Not worrying about what the hell I’m doing and what my future looks like. Also, I’m a perfectionist and it’s really hard to break.  I like sign painting because of its directness and flaws, but I struggle implementing the IOAFS theory.  And it is what I love about the craft.  I hope I’m getting there, even slowly.  If you don’t know the IOAFS theory, watch the Sign Painter Movie.

Where does your inspiration come from?
Seeing hand-painted signs on the streets and feeling so passionate about them.

What are some of your favorite tools for the creative process?
Talk-radio, podcasts, rock-n-roll, R&B, pencils, erasers, yard sticks, Sharpies, butcher paper, Mack 179 No. 6 quill, . . .

What is the most frustrating aspect of your job?
I don’t really care for money.  But to do what I love and be self-employed I have to make money.  I have to tell people how much money they have to pay me.  And, some people don’t like letting go of their money.  

Who are your sign painting idols?
Derek McDonald, he is the real deal.  And, he is such an incredibly nice guy.  His work and his approach are . . . damn, he is the real deal.  Duncan Knappen has worked with him for a while and is also the real deal and a great fella.  Duncan is really competent and super talented. Sean Barton is so good and I love his work. Everybody in the movie is rad.  And for that matter, anyone painting signs is my favorite.  And anyone who painted signs is my favorite.  I love visiting towns and cities and figuring out who painted what.  Whoever the sign painter in the town was, that is my favorite sign painter at that moment.

Can you share an interesting bit of the history of sign painting?
I’ve been told that Sho’ Card painters were the top bunch of folks in the trade.  They wore suits to work, but I guess suits used to be more common in the workplace anyhow.


Who are your clients?
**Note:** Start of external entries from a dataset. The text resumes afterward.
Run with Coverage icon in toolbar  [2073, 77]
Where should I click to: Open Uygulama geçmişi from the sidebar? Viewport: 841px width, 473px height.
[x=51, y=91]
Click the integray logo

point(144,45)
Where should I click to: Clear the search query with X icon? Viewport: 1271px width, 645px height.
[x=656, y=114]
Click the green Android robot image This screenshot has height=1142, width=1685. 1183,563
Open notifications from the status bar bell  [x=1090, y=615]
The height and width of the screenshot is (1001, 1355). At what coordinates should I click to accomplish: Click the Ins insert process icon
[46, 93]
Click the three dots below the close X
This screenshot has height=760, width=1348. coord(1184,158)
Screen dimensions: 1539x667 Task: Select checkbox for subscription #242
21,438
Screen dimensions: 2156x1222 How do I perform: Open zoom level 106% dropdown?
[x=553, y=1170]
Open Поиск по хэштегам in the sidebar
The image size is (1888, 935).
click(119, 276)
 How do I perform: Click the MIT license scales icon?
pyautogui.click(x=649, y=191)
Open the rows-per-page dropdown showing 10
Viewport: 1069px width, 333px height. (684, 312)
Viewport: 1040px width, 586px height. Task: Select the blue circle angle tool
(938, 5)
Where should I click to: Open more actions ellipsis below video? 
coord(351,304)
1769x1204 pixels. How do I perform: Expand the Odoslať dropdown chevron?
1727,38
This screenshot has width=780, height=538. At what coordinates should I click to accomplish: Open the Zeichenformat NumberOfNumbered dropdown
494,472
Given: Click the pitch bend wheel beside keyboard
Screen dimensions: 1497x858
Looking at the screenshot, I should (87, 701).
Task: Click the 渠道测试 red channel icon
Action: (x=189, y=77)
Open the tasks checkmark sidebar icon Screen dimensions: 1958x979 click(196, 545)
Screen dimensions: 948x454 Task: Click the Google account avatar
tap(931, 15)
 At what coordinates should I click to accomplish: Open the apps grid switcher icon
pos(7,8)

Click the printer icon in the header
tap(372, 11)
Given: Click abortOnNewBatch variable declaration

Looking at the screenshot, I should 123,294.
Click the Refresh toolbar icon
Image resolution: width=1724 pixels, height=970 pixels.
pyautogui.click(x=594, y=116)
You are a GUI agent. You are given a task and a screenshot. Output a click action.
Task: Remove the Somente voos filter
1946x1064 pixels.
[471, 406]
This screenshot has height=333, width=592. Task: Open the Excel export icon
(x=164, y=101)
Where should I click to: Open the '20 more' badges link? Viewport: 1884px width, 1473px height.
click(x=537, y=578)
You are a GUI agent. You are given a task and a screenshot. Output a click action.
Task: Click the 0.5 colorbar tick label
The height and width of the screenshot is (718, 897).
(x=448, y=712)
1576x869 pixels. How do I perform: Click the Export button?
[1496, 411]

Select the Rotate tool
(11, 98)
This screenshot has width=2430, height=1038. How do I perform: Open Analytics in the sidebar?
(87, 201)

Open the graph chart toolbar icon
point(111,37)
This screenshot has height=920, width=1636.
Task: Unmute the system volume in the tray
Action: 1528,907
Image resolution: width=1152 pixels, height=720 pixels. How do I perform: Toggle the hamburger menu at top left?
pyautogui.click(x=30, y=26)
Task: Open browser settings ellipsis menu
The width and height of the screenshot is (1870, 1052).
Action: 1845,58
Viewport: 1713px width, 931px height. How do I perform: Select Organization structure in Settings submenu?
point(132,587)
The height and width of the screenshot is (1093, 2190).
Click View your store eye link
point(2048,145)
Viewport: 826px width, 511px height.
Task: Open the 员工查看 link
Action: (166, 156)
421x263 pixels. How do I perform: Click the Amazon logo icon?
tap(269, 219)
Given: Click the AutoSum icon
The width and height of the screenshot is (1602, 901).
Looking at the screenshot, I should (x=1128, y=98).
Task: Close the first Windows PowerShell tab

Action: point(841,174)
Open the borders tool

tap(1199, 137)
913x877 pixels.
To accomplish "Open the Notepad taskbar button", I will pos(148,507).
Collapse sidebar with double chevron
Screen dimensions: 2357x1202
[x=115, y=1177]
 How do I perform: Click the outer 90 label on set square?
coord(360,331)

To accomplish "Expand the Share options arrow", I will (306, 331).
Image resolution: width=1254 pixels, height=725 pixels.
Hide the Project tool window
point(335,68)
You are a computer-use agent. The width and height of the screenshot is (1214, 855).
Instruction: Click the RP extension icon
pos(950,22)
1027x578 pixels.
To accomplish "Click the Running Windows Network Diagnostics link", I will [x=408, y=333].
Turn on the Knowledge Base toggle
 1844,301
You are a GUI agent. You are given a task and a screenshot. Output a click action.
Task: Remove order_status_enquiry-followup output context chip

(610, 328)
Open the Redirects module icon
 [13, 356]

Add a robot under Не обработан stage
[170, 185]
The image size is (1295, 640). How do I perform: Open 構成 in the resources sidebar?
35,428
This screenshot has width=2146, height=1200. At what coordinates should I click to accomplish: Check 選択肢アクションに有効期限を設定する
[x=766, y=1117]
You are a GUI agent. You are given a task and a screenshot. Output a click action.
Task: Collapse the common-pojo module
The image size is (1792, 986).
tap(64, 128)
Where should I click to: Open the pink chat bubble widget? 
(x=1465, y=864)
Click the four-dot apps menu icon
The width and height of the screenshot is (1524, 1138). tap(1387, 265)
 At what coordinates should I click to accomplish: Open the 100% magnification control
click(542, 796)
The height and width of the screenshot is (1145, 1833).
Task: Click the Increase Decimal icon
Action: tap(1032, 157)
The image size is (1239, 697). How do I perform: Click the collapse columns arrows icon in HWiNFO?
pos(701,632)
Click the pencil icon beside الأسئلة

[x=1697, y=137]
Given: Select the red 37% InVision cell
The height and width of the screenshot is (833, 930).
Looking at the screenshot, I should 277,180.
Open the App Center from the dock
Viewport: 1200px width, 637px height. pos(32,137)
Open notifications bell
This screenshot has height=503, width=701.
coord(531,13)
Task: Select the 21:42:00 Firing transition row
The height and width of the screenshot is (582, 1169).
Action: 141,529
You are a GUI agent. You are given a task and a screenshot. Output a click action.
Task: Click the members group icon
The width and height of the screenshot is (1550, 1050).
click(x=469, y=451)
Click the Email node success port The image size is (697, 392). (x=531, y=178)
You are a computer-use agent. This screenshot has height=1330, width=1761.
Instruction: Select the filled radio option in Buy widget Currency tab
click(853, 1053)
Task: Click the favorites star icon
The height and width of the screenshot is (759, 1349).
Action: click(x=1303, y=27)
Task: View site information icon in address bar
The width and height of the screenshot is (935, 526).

Why do they choose sign painting?
Sometimes hip, boutique-type stores and restaurants will commission signs because they are aware of the resurgence in the craft.  These people tend to be selling a product or idea that they really care about and want every aspect of their business to reflect that.  And, often folks realize that having a sign painter create their artwork will produce a look and feel that can’t be authentically created otherwise.  And come on, it is cool to have a hand-painted sign.  Business owners who think the price is fair and understand that the sign will last longer than vinyl or digital prints will commission signs.  And once they understand that the sign will age gracefully they see the extended life of the sign, too. Individuals who want lettering that looks cool and unique will commission sign work. And some people just need a sign and I’m the person that talks to them first.  They don’t care what it is made out of and they don’t care to know the options.  If the price sounds fair, they are ready for the sign.

What would like to see for the future of sign painting?
I just want to see more hand-painted signs.  And if someone wants to paint signs, I want them to have work.  I want to see more amateur attempts at sign painting instead of computer graphic printed up in minutes.  Give me crude letters, bad paint, whatever. . . Give the person on the corner some paint and a brush and a job.  Creating something by hand connects humanity and puts smiles on faces.  

There seems to be a resurgence in hand crafted work going on, including sign painting, how has that impacted your work?
As an adult, my work has almost always been handcrafted work.  So sign painting is another way to stick with that.  I like making things and I like talking to humans.  I like talking to hawks, dogs, and lots of things.  I can talk and make things.  I can’t write and talk.  I can hardly think without talking.  Handcrafted work helps me see the unique beauty of one another.  It helps me feel connected to my species.  I don’t know if that is why there is resurgence in handcrafts, but it is surely great for my well-being.